(PROBLEM STATEMENT): What do the lines say, reproduced word for word, from the first of the entries below through the line bearing "[逆天邪神3D] (351, 1810)"?

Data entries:
.....

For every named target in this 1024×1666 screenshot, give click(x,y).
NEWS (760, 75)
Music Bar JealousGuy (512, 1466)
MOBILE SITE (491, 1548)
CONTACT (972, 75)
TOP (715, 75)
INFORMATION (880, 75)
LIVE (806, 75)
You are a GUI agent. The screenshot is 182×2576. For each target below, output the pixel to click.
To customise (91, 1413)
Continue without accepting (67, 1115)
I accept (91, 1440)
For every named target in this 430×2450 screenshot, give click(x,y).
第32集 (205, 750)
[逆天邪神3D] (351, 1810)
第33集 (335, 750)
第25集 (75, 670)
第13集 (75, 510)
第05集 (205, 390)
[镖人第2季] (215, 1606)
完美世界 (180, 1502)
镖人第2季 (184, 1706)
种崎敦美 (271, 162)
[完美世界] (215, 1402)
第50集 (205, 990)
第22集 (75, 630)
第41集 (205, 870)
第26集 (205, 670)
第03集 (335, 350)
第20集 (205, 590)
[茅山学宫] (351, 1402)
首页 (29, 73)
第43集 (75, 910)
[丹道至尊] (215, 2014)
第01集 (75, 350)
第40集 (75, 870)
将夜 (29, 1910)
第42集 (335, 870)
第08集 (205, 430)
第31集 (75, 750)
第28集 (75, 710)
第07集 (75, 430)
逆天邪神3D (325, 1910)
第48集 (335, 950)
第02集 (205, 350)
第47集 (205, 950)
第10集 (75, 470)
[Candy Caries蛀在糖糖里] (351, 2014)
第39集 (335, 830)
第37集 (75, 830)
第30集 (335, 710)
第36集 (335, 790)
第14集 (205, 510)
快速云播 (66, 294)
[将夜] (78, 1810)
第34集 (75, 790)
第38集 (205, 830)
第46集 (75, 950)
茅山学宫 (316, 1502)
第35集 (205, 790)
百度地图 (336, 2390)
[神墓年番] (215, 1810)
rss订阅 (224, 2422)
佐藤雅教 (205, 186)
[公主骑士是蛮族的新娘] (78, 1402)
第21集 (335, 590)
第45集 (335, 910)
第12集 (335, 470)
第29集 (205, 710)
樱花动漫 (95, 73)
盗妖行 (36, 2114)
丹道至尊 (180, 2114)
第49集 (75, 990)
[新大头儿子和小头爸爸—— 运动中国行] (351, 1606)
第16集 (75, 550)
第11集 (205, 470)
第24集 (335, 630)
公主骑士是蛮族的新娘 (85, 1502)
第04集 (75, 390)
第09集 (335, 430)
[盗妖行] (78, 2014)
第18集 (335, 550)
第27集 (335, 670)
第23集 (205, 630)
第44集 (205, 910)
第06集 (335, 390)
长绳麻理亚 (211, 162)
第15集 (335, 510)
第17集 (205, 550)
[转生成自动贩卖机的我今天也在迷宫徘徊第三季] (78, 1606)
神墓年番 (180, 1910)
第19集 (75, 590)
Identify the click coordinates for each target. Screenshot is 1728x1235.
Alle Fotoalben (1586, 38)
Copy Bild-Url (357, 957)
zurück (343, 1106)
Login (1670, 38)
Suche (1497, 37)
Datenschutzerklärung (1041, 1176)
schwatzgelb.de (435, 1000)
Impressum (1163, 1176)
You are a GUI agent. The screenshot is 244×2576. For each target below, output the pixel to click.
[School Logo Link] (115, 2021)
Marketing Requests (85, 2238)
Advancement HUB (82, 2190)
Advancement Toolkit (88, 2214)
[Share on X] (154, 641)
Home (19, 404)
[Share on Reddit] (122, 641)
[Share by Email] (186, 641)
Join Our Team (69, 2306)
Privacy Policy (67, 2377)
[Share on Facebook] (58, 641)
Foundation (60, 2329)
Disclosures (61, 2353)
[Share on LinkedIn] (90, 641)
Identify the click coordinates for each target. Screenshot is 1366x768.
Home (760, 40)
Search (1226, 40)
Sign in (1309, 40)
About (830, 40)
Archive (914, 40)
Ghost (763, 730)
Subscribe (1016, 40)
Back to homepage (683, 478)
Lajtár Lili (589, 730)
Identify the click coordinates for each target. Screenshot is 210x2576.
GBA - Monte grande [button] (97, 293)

.....

(REPLY TO THE TASK):
For every named target in this 1024×1666 screenshot, give click(x,y).
NEWS (760, 75)
Music Bar JealousGuy (512, 1466)
MOBILE SITE (491, 1548)
CONTACT (972, 75)
TOP (715, 75)
INFORMATION (880, 75)
LIVE (806, 75)
You are a GUI agent. The screenshot is 182×2576. For each target below, output the pixel to click.
To customise (91, 1413)
Continue without accepting (67, 1115)
I accept (91, 1440)
For every named target in this 430×2450 screenshot, give click(x,y).
第32集 (205, 750)
[逆天邪神3D] (351, 1810)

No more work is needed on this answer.